[Aim of the task]:
The answer should consist of all the records, copied exactly.

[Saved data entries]
--
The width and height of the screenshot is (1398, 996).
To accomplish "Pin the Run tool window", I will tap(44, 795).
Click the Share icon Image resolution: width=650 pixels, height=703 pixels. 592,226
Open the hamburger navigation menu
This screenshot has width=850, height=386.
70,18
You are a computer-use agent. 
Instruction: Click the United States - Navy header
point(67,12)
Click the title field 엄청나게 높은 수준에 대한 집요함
--
[Task output]:
The width and height of the screenshot is (1398, 996).
To accomplish "Pin the Run tool window", I will tap(44, 795).
Click the Share icon Image resolution: width=650 pixels, height=703 pixels. 592,226
Open the hamburger navigation menu
This screenshot has width=850, height=386.
70,18
You are a computer-use agent. 
Instruction: Click the United States - Navy header
point(67,12)
Click the title field 엄청나게 높은 수준에 대한 집요함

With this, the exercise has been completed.